*** Source material ***

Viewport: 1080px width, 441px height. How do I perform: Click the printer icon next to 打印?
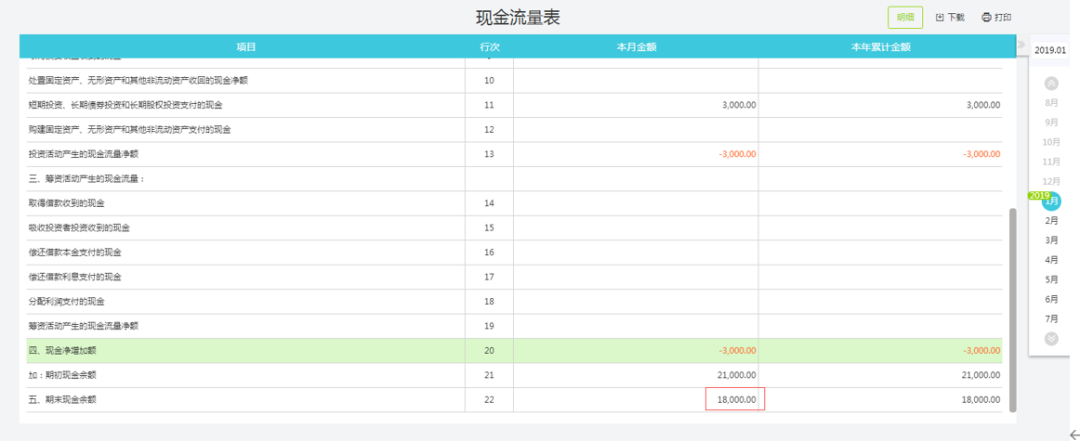(986, 17)
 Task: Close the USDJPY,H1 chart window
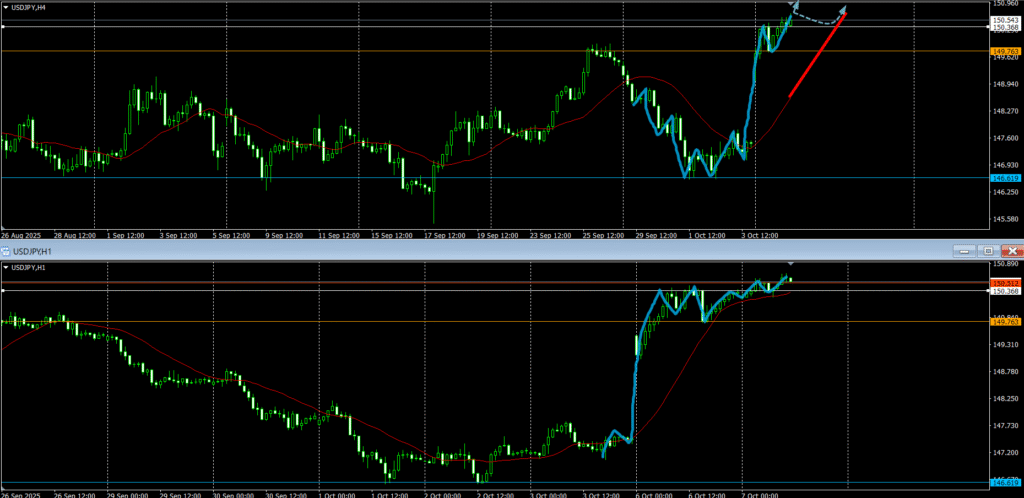(x=1012, y=250)
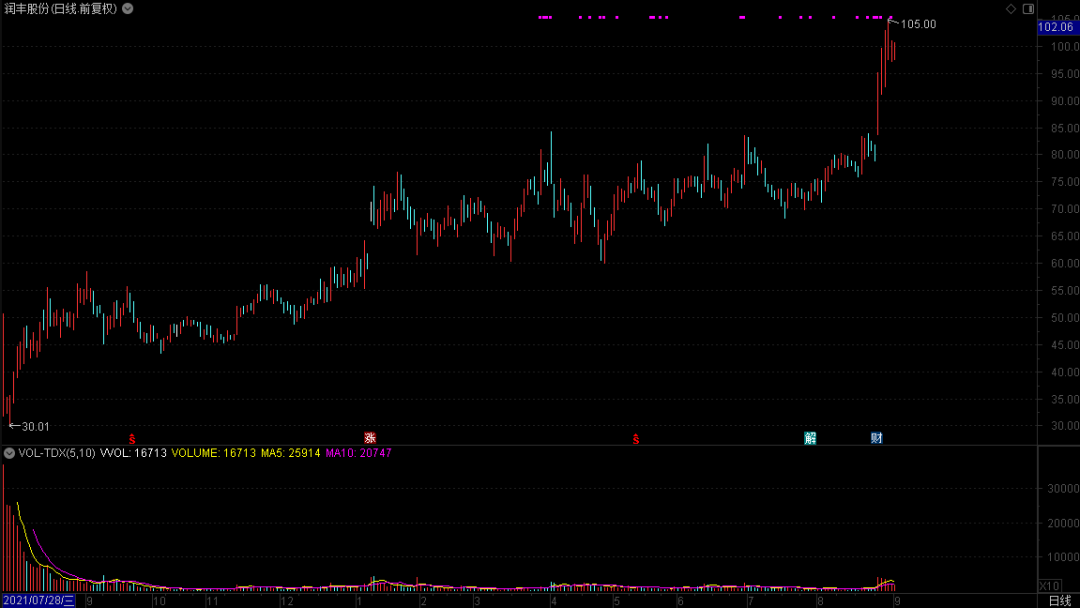Click the yellow MA5: 25914 legend label
The height and width of the screenshot is (608, 1080).
pos(291,453)
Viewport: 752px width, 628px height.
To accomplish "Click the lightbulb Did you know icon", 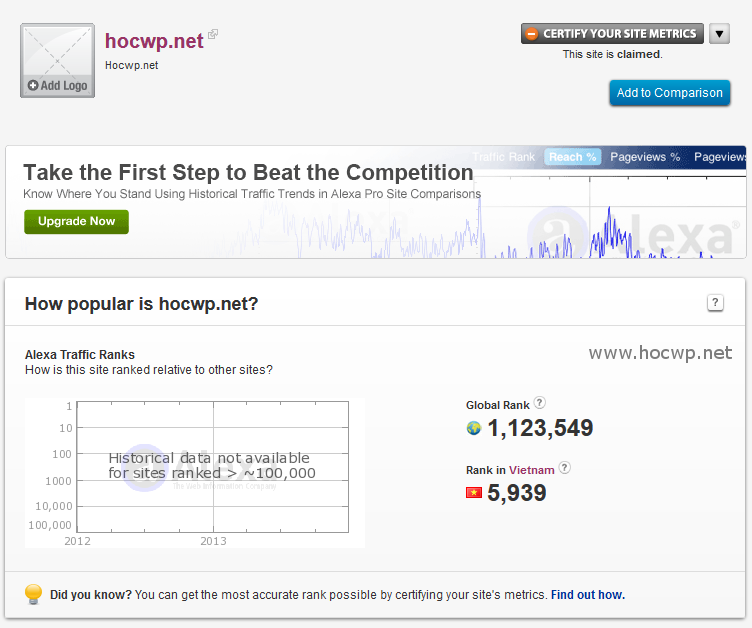I will point(33,595).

*** End of Source material ***

With pictures excluded, reproduce exactly the lines above from the one containing "Task: Close the USDJPY,H1 chart window" down to the one containing "Viewport: 752px width, 628px height.", those two included.

**Response for this exercise**
 Task: Close the USDJPY,H1 chart window
(x=1012, y=250)
Click the yellow MA5: 25914 legend label
The height and width of the screenshot is (608, 1080).
pos(291,453)
Viewport: 752px width, 628px height.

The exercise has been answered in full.